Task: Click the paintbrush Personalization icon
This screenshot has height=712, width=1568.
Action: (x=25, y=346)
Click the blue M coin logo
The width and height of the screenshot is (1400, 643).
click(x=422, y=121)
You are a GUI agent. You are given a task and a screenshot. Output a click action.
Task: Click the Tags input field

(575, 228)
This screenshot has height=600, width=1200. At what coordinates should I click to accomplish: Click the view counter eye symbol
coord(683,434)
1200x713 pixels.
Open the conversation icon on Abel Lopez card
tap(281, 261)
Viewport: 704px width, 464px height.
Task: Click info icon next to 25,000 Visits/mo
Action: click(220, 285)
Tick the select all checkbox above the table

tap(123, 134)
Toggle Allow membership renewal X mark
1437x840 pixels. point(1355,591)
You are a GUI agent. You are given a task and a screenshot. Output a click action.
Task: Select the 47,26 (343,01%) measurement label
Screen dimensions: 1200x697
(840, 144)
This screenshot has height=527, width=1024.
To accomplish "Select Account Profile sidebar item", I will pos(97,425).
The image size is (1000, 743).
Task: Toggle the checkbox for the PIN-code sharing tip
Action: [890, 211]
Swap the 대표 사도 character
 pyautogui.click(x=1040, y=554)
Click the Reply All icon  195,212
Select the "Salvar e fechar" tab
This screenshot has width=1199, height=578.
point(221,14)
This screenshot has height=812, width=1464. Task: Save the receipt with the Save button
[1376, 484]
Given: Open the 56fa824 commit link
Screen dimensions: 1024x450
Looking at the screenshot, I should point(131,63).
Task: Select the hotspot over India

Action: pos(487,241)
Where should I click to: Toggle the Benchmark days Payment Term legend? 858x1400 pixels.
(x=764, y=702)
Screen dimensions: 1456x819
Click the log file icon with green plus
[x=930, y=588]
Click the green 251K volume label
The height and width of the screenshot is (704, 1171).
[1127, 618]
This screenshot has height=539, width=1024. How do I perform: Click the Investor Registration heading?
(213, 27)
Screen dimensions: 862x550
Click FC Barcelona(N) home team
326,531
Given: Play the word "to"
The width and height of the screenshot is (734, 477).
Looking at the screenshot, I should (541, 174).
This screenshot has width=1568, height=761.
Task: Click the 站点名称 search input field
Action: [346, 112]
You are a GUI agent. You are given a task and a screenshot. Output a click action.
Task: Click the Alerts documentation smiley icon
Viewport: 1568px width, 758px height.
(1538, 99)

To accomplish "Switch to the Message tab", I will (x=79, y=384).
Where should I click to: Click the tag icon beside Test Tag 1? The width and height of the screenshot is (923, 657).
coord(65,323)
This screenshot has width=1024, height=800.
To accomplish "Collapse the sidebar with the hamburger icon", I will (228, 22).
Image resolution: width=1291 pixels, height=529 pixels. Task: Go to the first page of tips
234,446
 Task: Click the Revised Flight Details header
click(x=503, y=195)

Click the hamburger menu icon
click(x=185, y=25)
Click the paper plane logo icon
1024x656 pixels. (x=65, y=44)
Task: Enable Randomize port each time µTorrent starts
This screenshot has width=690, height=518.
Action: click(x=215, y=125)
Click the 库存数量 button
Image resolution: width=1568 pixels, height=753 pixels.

Exercise objective.
Put the records above into a Markdown table, one row per line with blank lines dropped. Use the columns Row and Text, numbering the rows in order.

Solution below.
| Row | Text |
|---|---|
| 1 | Task: Click the paintbrush Personalization icon |
| 2 | This screenshot has height=712, width=1568. |
| 3 | Action: (x=25, y=346) |
| 4 | Click the blue M coin logo |
| 5 | The width and height of the screenshot is (1400, 643). |
| 6 | click(x=422, y=121) |
| 7 | You are a GUI agent. You are given a task and a screenshot. Output a click action. |
| 8 | Task: Click the Tags input field |
| 9 | (575, 228) |
| 10 | This screenshot has height=600, width=1200. At what coordinates should I click to accomplish: Click the view counter eye symbol |
| 11 | coord(683,434) |
| 12 | 1200x713 pixels. |
| 13 | Open the conversation icon on Abel Lopez card |
| 14 | tap(281, 261) |
| 15 | Viewport: 704px width, 464px height. |
| 16 | Task: Click info icon next to 25,000 Visits/mo |
| 17 | Action: click(220, 285) |
| 18 | Tick the select all checkbox above the table |
| 19 | tap(123, 134) |
| 20 | Toggle Allow membership renewal X mark |
| 21 | 1437x840 pixels. point(1355,591) |
| 22 | You are a GUI agent. You are given a task and a screenshot. Output a click action. |
| 23 | Task: Select the 47,26 (343,01%) measurement label |
| 24 | Screen dimensions: 1200x697 |
| 25 | (840, 144) |
| 26 | This screenshot has height=527, width=1024. |
| 27 | To accomplish "Select Account Profile sidebar item", I will pos(97,425). |
| 28 | The image size is (1000, 743). |
| 29 | Task: Toggle the checkbox for the PIN-code sharing tip |
| 30 | Action: [890, 211] |
| 31 | Swap the 대표 사도 character |
| 32 |  pyautogui.click(x=1040, y=554) |
| 33 | Click the Reply All icon  195,212 |
| 34 | Select the "Salvar e fechar" tab |
| 35 | This screenshot has width=1199, height=578. |
| 36 | point(221,14) |
| 37 | This screenshot has height=812, width=1464. Task: Save the receipt with the Save button |
| 38 | [1376, 484] |
| 39 | Given: Open the 56fa824 commit link |
| 40 | Screen dimensions: 1024x450 |
| 41 | Looking at the screenshot, I should point(131,63). |
| 42 | Task: Select the hotspot over India |
| 43 | Action: pos(487,241) |
| 44 | Where should I click to: Toggle the Benchmark days Payment Term legend? 858x1400 pixels. |
| 45 | (x=764, y=702) |
| 46 | Screen dimensions: 1456x819 |
| 47 | Click the log file icon with green plus |
| 48 | [x=930, y=588] |
| 49 | Click the green 251K volume label |
| 50 | The height and width of the screenshot is (704, 1171). |
| 51 | [1127, 618] |
| 52 | This screenshot has height=539, width=1024. How do I perform: Click the Investor Registration heading? |
| 53 | (213, 27) |
| 54 | Screen dimensions: 862x550 |
| 55 | Click FC Barcelona(N) home team |
| 56 | 326,531 |
| 57 | Given: Play the word "to" |
| 58 | The width and height of the screenshot is (734, 477). |
| 59 | Looking at the screenshot, I should (541, 174). |
| 60 | This screenshot has width=1568, height=761. |
| 61 | Task: Click the 站点名称 search input field |
| 62 | Action: [346, 112] |
| 63 | You are a GUI agent. You are given a task and a screenshot. Output a click action. |
| 64 | Task: Click the Alerts documentation smiley icon |
| 65 | Viewport: 1568px width, 758px height. |
| 66 | (1538, 99) |
| 67 | To accomplish "Switch to the Message tab", I will (x=79, y=384). |
| 68 | Where should I click to: Click the tag icon beside Test Tag 1? The width and height of the screenshot is (923, 657). |
| 69 | coord(65,323) |
| 70 | This screenshot has width=1024, height=800. |
| 71 | To accomplish "Collapse the sidebar with the hamburger icon", I will (228, 22). |
| 72 | Image resolution: width=1291 pixels, height=529 pixels. Task: Go to the first page of tips |
| 73 | 234,446 |
| 74 |  Task: Click the Revised Flight Details header |
| 75 | click(x=503, y=195) |
| 76 | Click the hamburger menu icon |
| 77 | click(x=185, y=25) |
| 78 | Click the paper plane logo icon |
| 79 | 1024x656 pixels. (x=65, y=44) |
| 80 | Task: Enable Randomize port each time µTorrent starts |
| 81 | This screenshot has width=690, height=518. |
| 82 | Action: click(x=215, y=125) |
| 83 | Click the 库存数量 button |
| 84 | Image resolution: width=1568 pixels, height=753 pixels. |